Jess Kerr

Personal information
- Full name: Jessica Mackenzie Kerr
- Born: 18 January 1998 (age 28) Wellington, New Zealand
- Batting: Right-handed
- Bowling: Right-arm medium
- Role: Bowler
- Relations: Amelia Kerr (younger sister) Robbie Kerr (father) Jo Murray (mother) Bruce Murray (grandfather)

International information
- National side: New Zealand (2020–present);
- ODI debut (cap 140): 27 January 2020 v South Africa
- Last ODI: 26 October 2025 v England
- T20I debut (cap 56): 9 February 2020 v South Africa
- Last T20I: 26 March 2025 v Australia
- T20I shirt no.: 24

Domestic team information
- 2016/17–present: Wellington
- 2022/23: Brisbane Heat
- 2023/24: Sydney Sixers

Career statistics
| Competition | WODI | WT20I |
| Matches | 48 | 48 |
| Runs scored | 308 | 167 |
| Batting average | 11.00 | 11.92 |
| 100s/50s | 0/0 | 0/0 |
| Top score | 38 | 38 |
| Balls bowled | 2,162 | 928 |
| Wickets | 64 | 36 |
| Bowling average | 24.48 | 27.5 |
| 5 wickets in innings | 0 | 0 |
| 10 wickets in match | 0 | 0 |
| Best bowling | 4/23 | 3/16 |
| Catches/stumpings | 11/– | 9/– |

Medal record
Representing New Zealand
Women's Cricket
T20 World Cup
| Winner | 2024 UAE |  |
- Source: ESPNcricinfo, 26 January 2026

= Jess Kerr =

New Zealand cricketer

Jessica Mackenzie Kerr (born 18 January 1998) is a New Zealand cricketer who plays for Wellington Blaze in domestic cricket.

==Career==
On 16 January 2020, she was named in New Zealand's Women's Twenty20 International (WT20I) and Women's One Day International (WODI) squad against South Africa.
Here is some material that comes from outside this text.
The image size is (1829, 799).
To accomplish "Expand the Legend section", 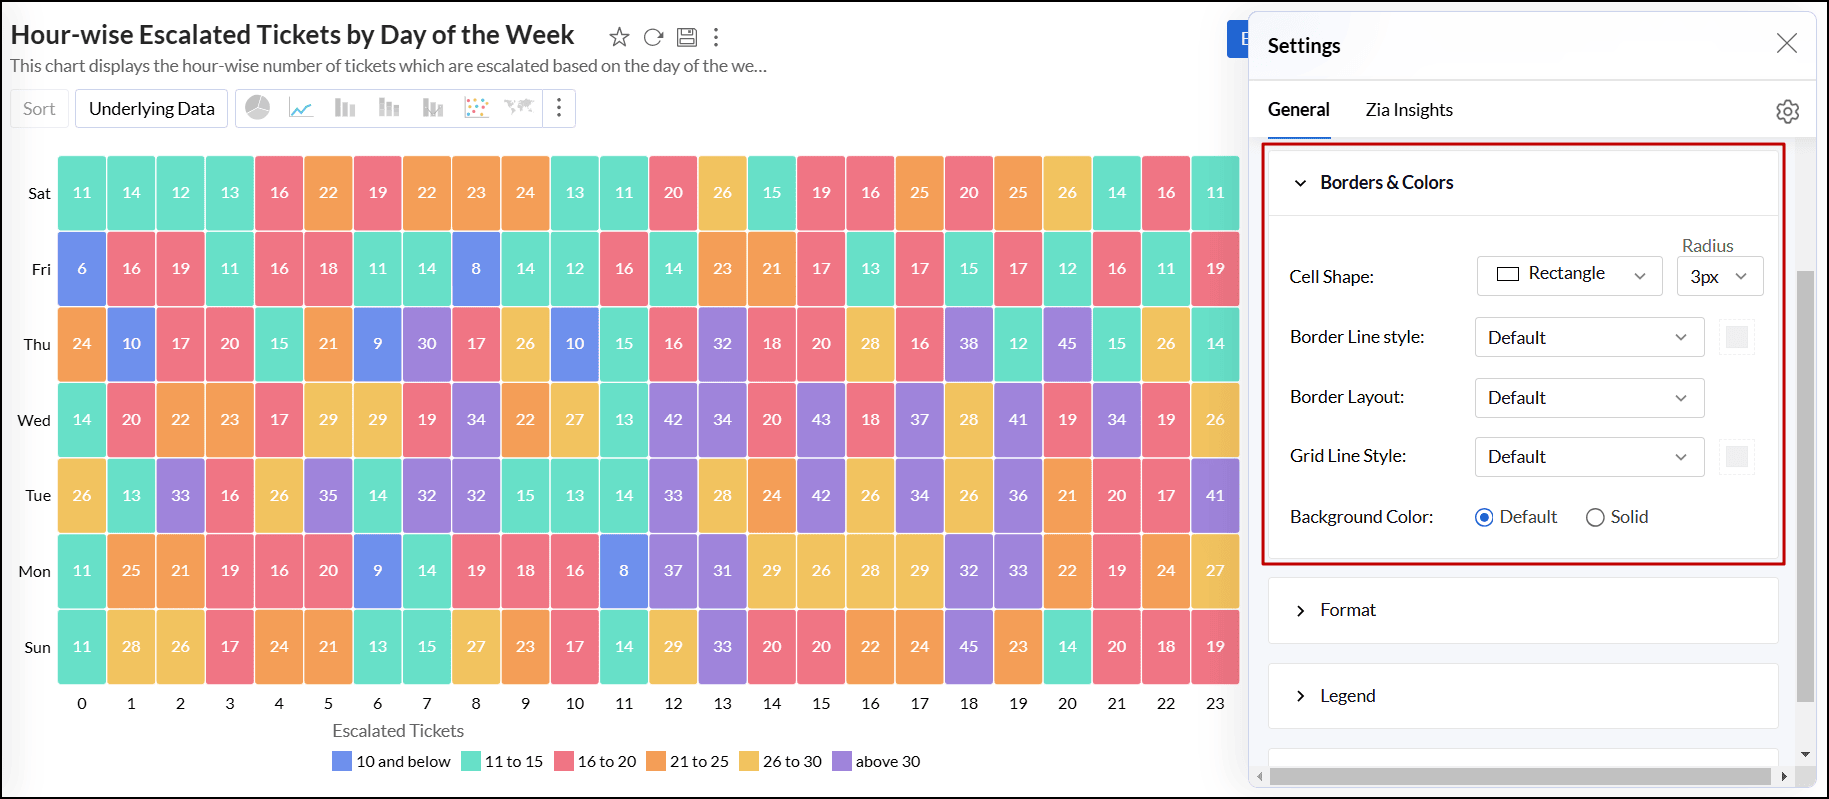I will pos(1347,696).
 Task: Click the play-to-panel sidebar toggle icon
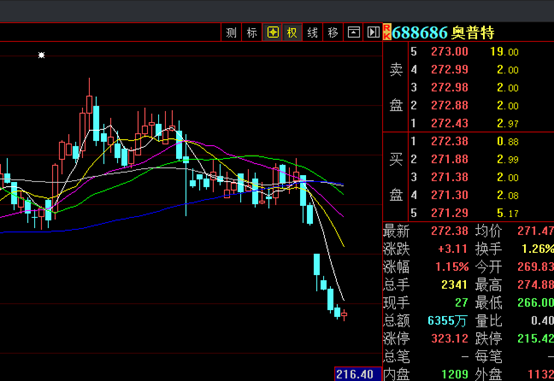373,33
She made her WODI debut for New Zealand on 27 January 2020. Later the same month, she was named in New Zealand's squad for the 2020 ICC Women's T20 World Cup in Australia. She made her WT20I debut for New Zealand, against South Africa, on 9 February 2020. In June 2020, Kerr was awarded with a central contract by New Zealand Cricket ahead of the 2020–21 season.

In February 2022, she was named in New Zealand's team for the 2022 Women's Cricket World Cup in New Zealand. In June 2022, Kerr was named in New Zealand's team for the cricket tournament at the 2022 Commonwealth Games in Birmingham, England, but was later ruled out of the tournament.

In September 2024 she was named in the New Zealand squad for the 2024 ICC Women's T20 World Cup.

Kerr was named in the New Zealand squad for their ODI tour to India in October 2024.

==Family==
Kerr's mother Jo and father Robbie both played cricket at domestic level representing Wellington. Her younger sister is Amelia Kerr, who plays for New Zealand. Her grandfather, Bruce Murray, played Test cricket for New Zealand. Her cousin, Priscilla Duncan, represented New Zealand (Football Ferns) at international football.

== Outside cricket ==
Jess is a teacher in Tawa Intermediate, her and Amelia's former school, where Amelia is a teacher aide for autistic students.